Ildefonso Falcones. A Rainha Descalça. «Naqueles dias, a escravidão já quase havia desaparecido de Sevilha: a crise demográfica e económica, a guerra de 1640 com Portugal, o grande provedor de escravos do mercado sevilhano…»

jdact

Porto de Cádiz. 7 de Janeiro de 1748

«(…) Depois voltavam a cantar e a dançar desenfreadamente, à espera

de que algum de seus deuses os possuísse. Às vezes repetiam e voltavam a deixar o barracão. Não, não gostava, mas tampouco sentia nada; haviam-lhe ido roubando os sentimentos, pedaço a pedaço, desde a primeira noite em que o senhor a forçara. Não haveria transcorrido uma hora quando um daqueles homens voltou e interrompeu seus pensamentos. Queres trabalhar na minha oficina?, perguntou-lhe iluminando-a com uma candeia. Sou oleiro. Que é um oleiro?, perguntou-se Caridad tentando vislumbrá-lo na escuridão. Ela só queria… Tu me darás dinheiro para atravessar a ponte?, inquiriu. O homem percebeu a dúvida no seu rosto. Vem comigo, ordenou-lhe. Isso, sim, ela entendeu: uma ordem, como quando algum negro a segurava pelo braço e a levava para fora do barracão. Seguiu-o em direcção à Cava Vieja. Na altura do castelo da Inquisição (maldita), sem virar-se, o oleiro a interrogou: Fugiste? Sou livre. Às luzes do castelo, Caridad viu que o homem assentia com a cabeça. Tratava-se de uma pequena oficina, com habitação no andar superior, na rua de los Alfareros. Entraram, e o homem lhe indicou um colchão de palha num canto da oficina, junto à lenha e o forno. Caridad se sentou nele. Amanhã começarás. Dorme.

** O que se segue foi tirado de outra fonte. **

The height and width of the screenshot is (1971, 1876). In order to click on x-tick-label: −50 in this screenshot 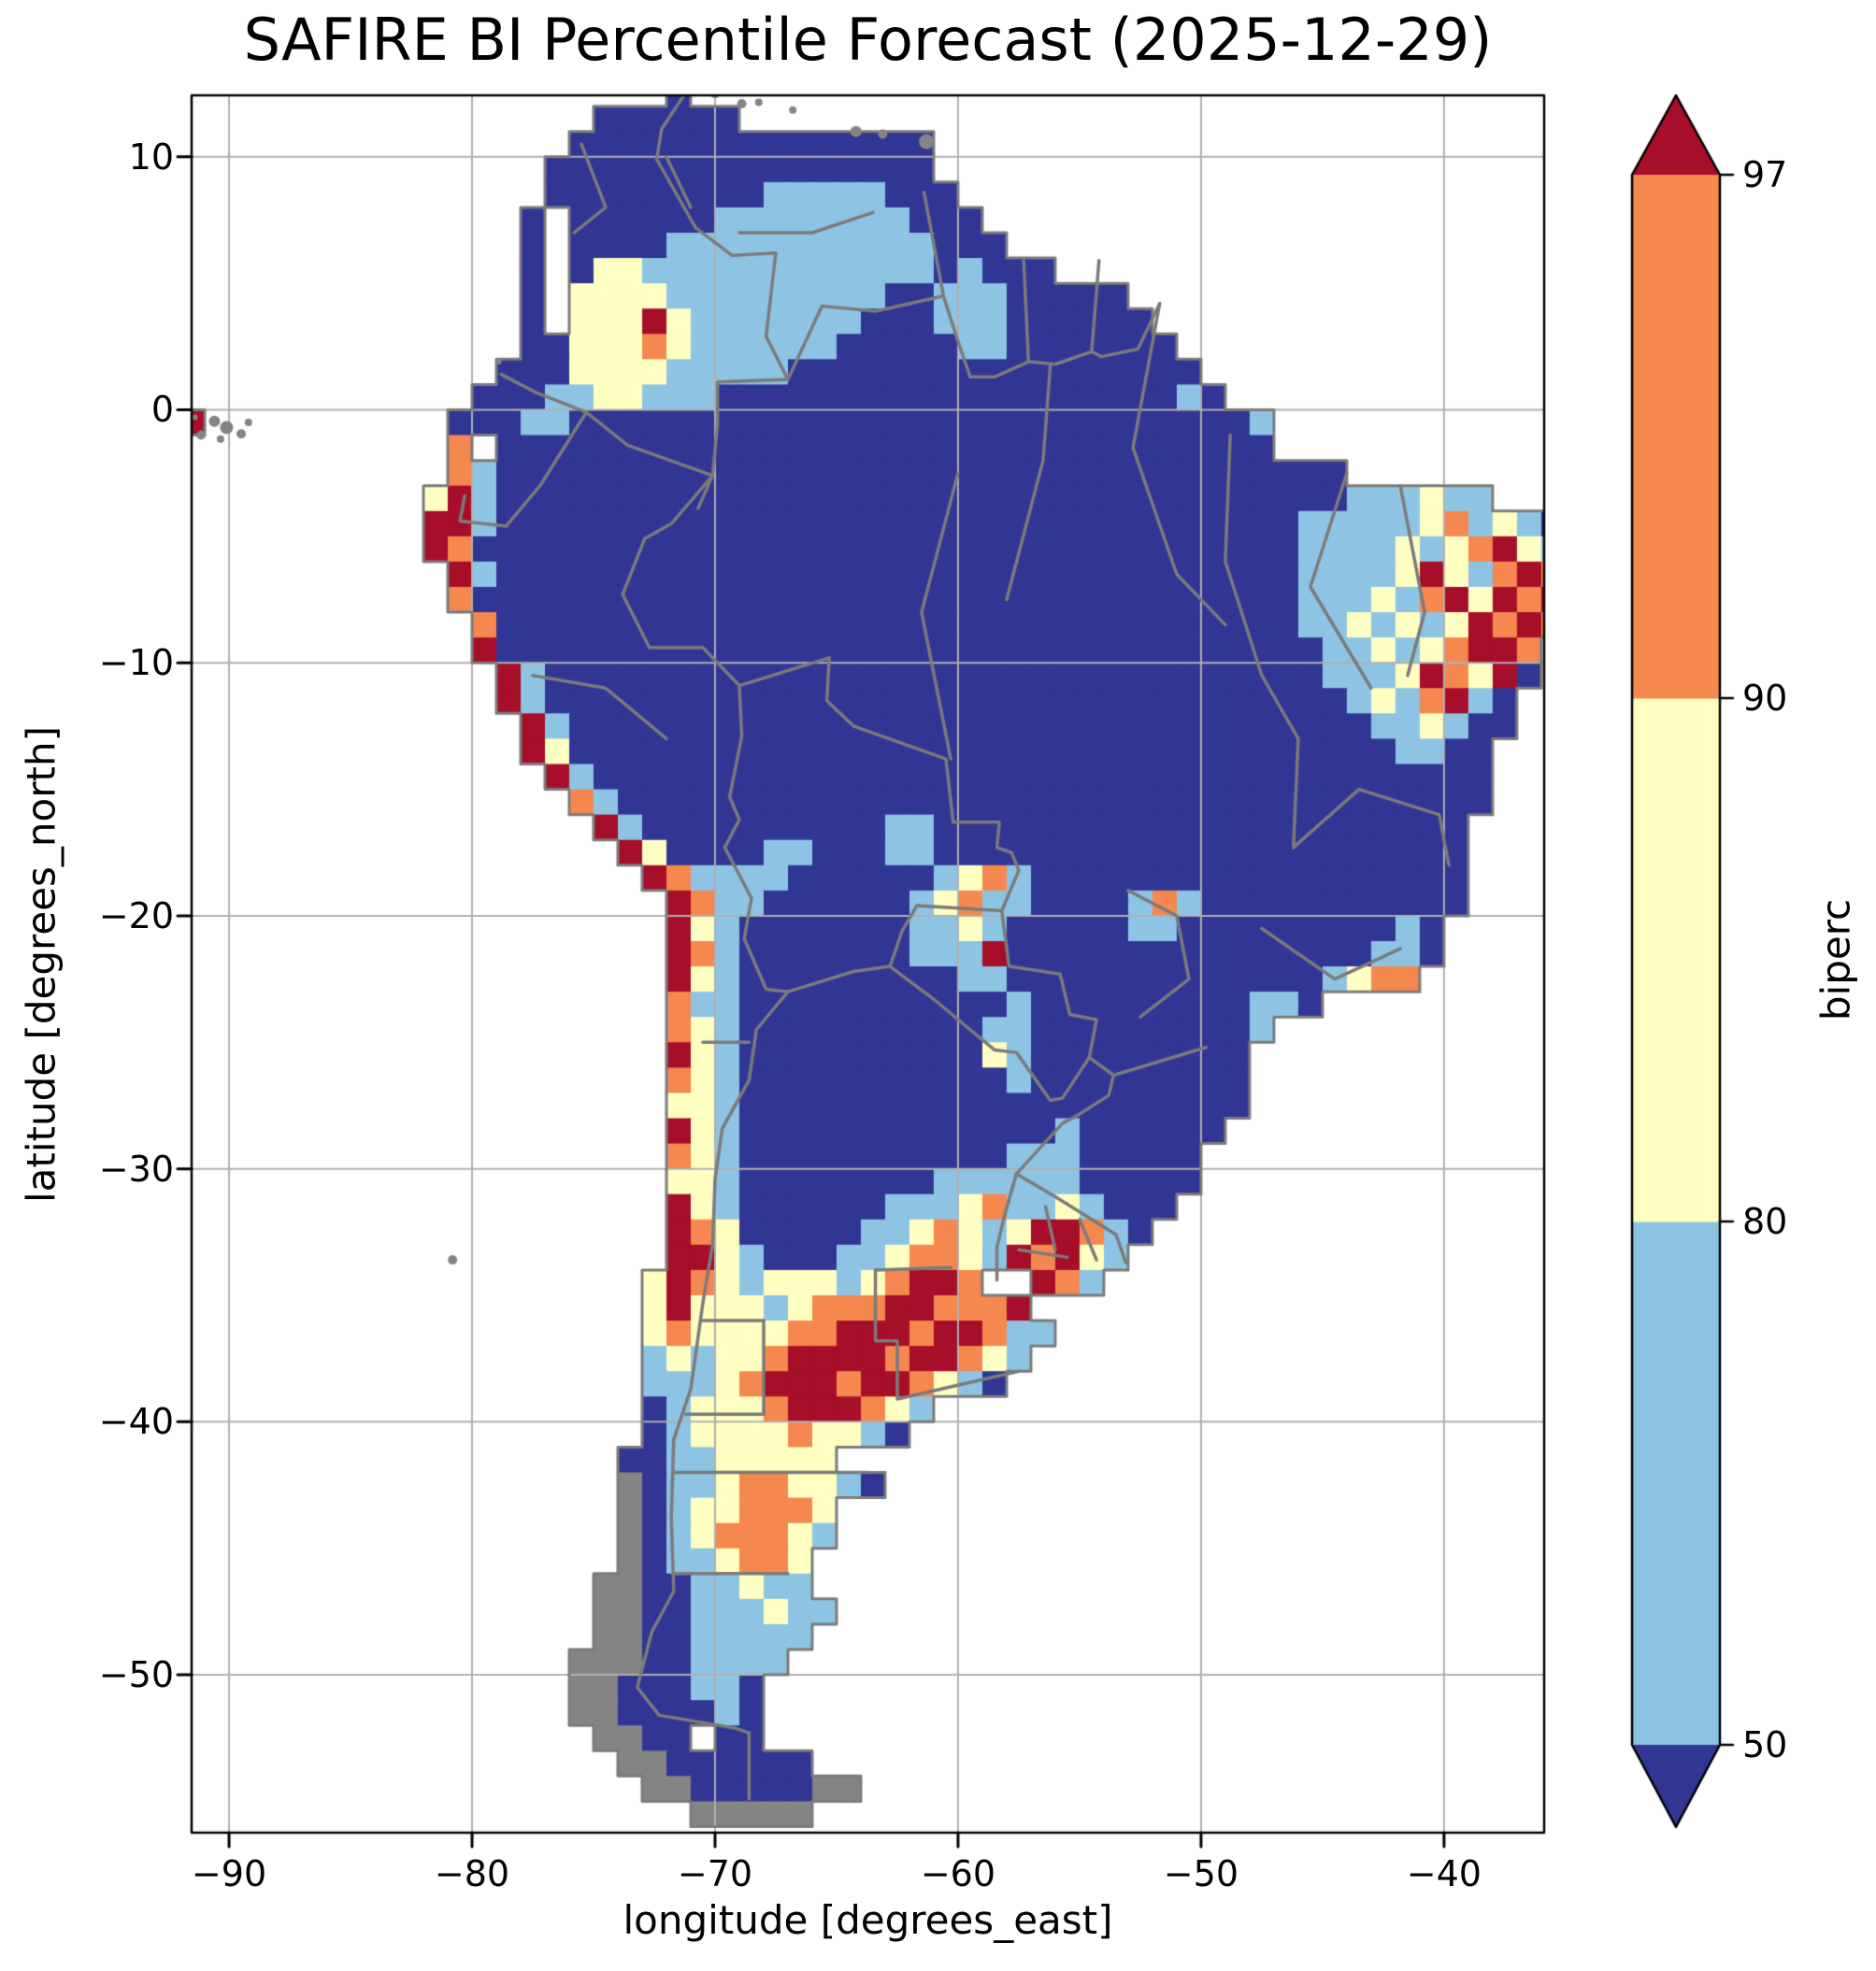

O calor dos rescaldos do forno embalou uma Caridad penetrada pela humidade do Guadalquivir, e ela dormiu. Desde a época muçulmana, Triana era conhecida pelas suas manufacturas de barro cozido, sobretudo pelos azulejos vidrados de cavidade ou relevo, nos quais os mestres expertos afundavam uma corda no barro fresco e conseguiam desenhos magníficos. No entanto, fazia algum tempo que aquela cerâmica artesanal havia degenerado em peças repetitivas sem encanto, ao que se somaram a concorrência da louça de pederneira inglesa e a mudança de gosto das pessoas, que se inclinou para a porcelana oriental. No arrabalde, portanto, o ofício decaía. No dia seguinte, ao amanhecer, Caridad começou a trabalhar junto ao homem da noite, um jovenzinho que devia ser seu filho e um aprendiz que não lhe tirava os olhos de cima. Carregou lenha, transportou argila, varreu mil vezes e ocupou-se das cinzas do forno. Assim começaram a passar os dias. O oleiro, Caridad nunca viu sair uma mulher do andar de cima, visitava-a durante as noites. Tenho de atravessar a ponte para ir à igreja dos Anjos, onde estão os negrinhos, teria querido dizer-lhe numa delas, quando o homem, depois de havê-la possuído, se preparava para ir-se. Em vez disso, limitou-se a balbuciar: E meu dinheiro? Dinheiro! Queres dinheiro? Comes mais do que trabalhas e tens um lugar onde dormir, respondeu-lhe o oleiro. Que mais poderia desejar uma negra como tu? Preferes ficar na rua pedindo esmola como a maioria dos negros livres?

Naqueles dias, a escravidão já quase havia desaparecido de Sevilha: a crise demográfica e económica, a guerra de 1640 com Portugal, o grande provedor de escravos do mercado sevilhano, a peste bubónica de que a cidade padeceu alguns anos depois, que se encarniçou nos negros escravos, junto com as constantes e numerosas manumissões que os piedosos sevilhanos vinham ordenando nos seus testamentos, tiveram como consequência uma significativa diminuição da escravidão. Sevilha perdeu seus escravos ao ritmo da perda do seu poder económico. Comes mais do que trabalhas, ressoava nos ouvidos de Caridad. A cantilena do capataz do senhor José na veiga lhe veio então à lembrança: Não trabalhais o que comeis, recriminava-os antes de soltar o látego nas costas de algum deles. Pouco havia mudado sua vida, de que lhe servia ser livre?» In Ildefonso Falcones, A Rainha Descalça, 2013, Bertrand Editora, 2014, ISBN 978-972-252-815-3.